**Data excerpts**
►
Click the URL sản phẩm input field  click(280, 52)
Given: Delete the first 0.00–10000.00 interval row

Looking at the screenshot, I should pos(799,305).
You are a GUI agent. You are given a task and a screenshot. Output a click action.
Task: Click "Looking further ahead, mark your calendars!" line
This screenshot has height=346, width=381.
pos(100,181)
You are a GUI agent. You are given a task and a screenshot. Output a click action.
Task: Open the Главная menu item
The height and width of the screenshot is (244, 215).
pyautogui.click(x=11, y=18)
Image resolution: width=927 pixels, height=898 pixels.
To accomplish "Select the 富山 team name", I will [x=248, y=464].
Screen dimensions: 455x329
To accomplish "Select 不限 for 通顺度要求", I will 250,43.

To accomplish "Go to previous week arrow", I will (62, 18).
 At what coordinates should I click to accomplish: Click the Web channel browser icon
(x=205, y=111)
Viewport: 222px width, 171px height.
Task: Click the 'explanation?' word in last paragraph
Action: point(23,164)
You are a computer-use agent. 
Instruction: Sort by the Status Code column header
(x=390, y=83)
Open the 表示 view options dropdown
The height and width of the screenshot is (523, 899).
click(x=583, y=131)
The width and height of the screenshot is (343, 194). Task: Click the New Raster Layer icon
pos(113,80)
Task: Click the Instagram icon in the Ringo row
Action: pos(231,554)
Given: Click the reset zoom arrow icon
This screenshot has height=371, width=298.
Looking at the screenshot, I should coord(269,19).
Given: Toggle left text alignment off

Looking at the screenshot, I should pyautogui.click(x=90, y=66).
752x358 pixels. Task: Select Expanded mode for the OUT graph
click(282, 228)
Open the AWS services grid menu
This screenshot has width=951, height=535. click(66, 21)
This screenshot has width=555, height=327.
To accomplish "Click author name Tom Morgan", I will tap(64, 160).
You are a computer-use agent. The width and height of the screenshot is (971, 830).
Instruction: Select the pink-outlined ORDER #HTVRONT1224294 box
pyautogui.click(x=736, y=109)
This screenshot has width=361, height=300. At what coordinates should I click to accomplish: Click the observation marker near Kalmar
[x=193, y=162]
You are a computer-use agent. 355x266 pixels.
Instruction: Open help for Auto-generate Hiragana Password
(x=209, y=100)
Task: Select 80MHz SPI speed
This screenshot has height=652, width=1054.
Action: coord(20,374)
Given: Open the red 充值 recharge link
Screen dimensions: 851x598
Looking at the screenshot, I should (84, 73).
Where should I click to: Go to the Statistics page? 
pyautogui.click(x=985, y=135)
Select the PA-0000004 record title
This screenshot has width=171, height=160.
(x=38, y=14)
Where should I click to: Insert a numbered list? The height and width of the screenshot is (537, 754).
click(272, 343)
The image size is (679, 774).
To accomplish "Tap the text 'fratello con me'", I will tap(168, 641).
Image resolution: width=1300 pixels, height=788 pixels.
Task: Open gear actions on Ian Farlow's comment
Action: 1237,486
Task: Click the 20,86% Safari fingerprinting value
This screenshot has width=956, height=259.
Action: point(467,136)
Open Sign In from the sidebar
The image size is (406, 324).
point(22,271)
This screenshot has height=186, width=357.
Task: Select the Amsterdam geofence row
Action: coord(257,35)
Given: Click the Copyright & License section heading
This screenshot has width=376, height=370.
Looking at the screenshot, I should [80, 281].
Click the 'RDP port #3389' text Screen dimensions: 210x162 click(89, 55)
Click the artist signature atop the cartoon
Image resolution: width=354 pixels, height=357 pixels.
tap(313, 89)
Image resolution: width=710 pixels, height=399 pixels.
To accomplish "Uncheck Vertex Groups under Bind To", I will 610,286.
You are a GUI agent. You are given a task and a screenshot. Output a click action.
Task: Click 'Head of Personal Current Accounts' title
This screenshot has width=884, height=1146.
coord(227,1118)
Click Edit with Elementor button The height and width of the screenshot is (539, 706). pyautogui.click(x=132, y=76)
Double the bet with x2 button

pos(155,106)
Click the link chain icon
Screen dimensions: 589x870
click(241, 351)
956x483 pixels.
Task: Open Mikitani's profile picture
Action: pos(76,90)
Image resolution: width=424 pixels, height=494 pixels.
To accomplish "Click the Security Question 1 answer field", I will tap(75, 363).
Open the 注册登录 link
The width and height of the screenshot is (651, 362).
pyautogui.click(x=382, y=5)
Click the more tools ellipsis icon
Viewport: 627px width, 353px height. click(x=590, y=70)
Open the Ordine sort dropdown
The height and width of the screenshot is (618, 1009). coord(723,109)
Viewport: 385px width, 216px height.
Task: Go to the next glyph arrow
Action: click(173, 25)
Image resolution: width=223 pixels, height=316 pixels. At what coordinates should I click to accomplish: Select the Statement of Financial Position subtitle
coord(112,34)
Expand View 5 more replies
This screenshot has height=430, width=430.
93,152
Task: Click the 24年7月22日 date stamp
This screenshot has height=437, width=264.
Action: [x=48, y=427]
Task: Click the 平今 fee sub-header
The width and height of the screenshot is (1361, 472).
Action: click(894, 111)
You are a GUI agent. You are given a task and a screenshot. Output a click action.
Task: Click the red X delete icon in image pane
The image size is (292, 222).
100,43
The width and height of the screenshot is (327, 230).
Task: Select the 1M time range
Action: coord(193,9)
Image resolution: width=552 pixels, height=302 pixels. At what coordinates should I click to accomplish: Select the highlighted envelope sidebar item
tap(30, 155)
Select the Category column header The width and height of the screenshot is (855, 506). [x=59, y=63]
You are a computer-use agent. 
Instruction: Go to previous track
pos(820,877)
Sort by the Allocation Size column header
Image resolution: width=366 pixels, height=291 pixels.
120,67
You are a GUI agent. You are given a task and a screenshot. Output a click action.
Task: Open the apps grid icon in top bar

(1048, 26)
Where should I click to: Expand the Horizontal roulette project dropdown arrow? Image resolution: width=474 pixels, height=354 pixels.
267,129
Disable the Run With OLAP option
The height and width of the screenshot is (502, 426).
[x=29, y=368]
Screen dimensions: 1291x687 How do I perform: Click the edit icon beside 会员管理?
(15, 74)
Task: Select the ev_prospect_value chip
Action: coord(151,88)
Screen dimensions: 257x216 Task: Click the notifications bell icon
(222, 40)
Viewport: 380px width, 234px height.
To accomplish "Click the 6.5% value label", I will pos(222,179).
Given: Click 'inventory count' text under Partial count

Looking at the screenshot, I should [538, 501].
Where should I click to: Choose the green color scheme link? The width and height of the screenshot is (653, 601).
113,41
◄
**Problem to work on**
Where a line in the records above contains the word "computer", copy that line.

**Solution below**
You are a computer-use agent. 
You are a computer-use agent. The width and height of the screenshot is (971, 830).
You are a computer-use agent. 355x266 pixels.
You are a computer-use agent. 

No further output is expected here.